国家試験の問題は,難しそうでそれほど難しくない,簡単そうでそれほど簡単ではない。
哲学のような書き出しですが,落とし穴がたくさんあるのが,国家試験です。
簡単な問題だと言えるのは,客観的な立場で見ているから言えることです。
この時期には,問題に対してさまざまな講評が出ますが,「この問題はやさしいです」といったことを聞くととてもいやな気持ちになります。
同じように「ここは,直前対策でやったから,解けたでしょう」というのもいやな気持ちになります。
「来年,その悔しさをぶつけるとよいでしょう」という考えなのかもしれませんが,モチベーションを保ち続けるのはとても難しいものです。
国家試験で,ボーダーラインに届かない大きな理由は,勘違いなどによるミスが多発することです。
なぜ,そのようなミスが起きるのかを自分なりに考えることが,とても重要です。
国家試験には制限時間があります。
その中で,適切に問題を読むことは,はた目から見るよりもとても難しいものです。
時間を節約するために,簡単な問題は最後まで読まない,という戦術を使う人もいますが,そういった問題にも落とし穴があるものです。
また,問題構造であるタクソノミーⅠ型の問題数が減るので,そこで節約できる時間はそれほど多くないのが現実です。
地道ですが,どの問題も丁寧に読むというのが,正攻法のように思うのが,チームfukufuku21メンバーの結論です。
一事が万事
問題を読みながら,頭を切り替えるのは簡単ではないです。
第37回・問題19
次の人物のうち,英国において「福祉国家」から「小さな政府」への転換を図った首相として,最も適切なものを1つ選びなさい。

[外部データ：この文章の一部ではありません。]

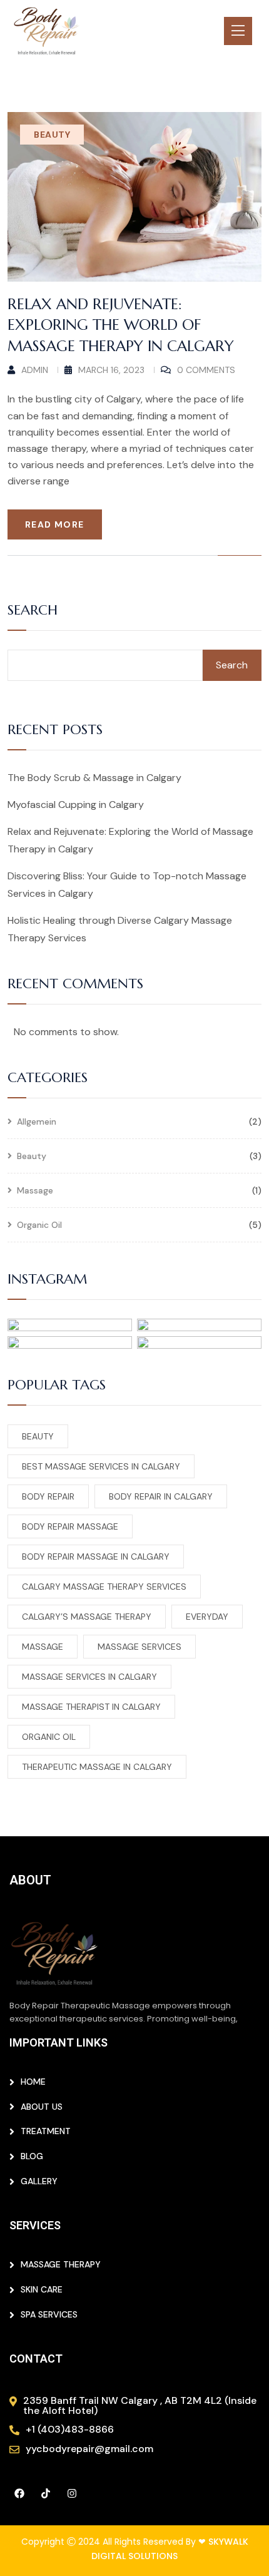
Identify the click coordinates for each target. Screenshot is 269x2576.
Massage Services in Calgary (89, 1676)
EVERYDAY (207, 1616)
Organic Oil (39, 1225)
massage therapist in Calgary (91, 1706)
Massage (35, 1191)
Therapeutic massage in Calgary (97, 1766)
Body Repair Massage (70, 1526)
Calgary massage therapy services (104, 1586)
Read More (54, 524)
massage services (139, 1646)
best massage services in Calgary (101, 1466)
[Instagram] (72, 2493)
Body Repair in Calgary (161, 1496)
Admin (34, 370)
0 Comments (206, 370)
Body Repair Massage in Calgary (96, 1556)
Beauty (52, 134)
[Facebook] (19, 2493)
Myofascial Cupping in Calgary (76, 804)
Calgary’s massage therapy (86, 1616)
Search (33, 610)
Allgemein (36, 1122)
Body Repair (48, 1496)
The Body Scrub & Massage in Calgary (94, 777)
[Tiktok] (46, 2493)
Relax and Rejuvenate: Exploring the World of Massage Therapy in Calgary (121, 325)
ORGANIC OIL (49, 1736)
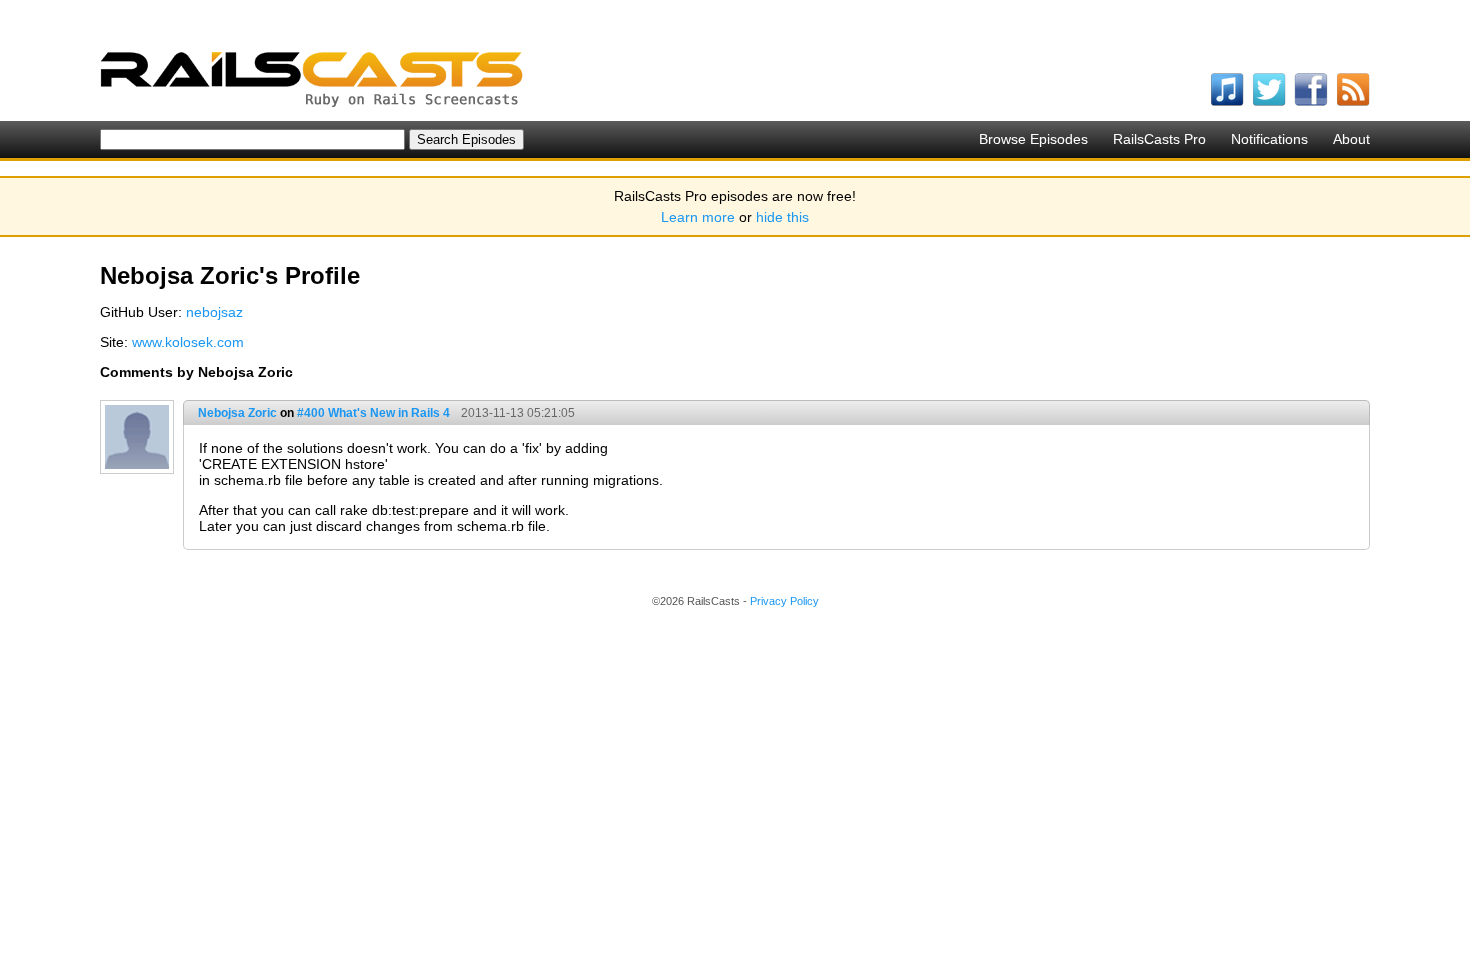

1 ウィンストン・チャーチル(Churchill,W.)
2 クレメント・アトリー(Attlee,C.)
3 マーガレット・サッチャー(Thatcher,M.)
4 トニー・ブレア(Blair,T.)
5 ゴードン・ブラウン(Brown,G.)
この問題は,知っていれば答えられる典型的なタクソノミーⅠ型です。
文章になっていないので,読み間違いはありません。
この問題の場合は,消去できる選択肢があるので,なおのこと,正解しやすいでしょう。
しかし,多くの問題は,ちょっと知らないものを入れることで複雑にすることが多いものです。
なお,この問題の正解は,選択肢3です。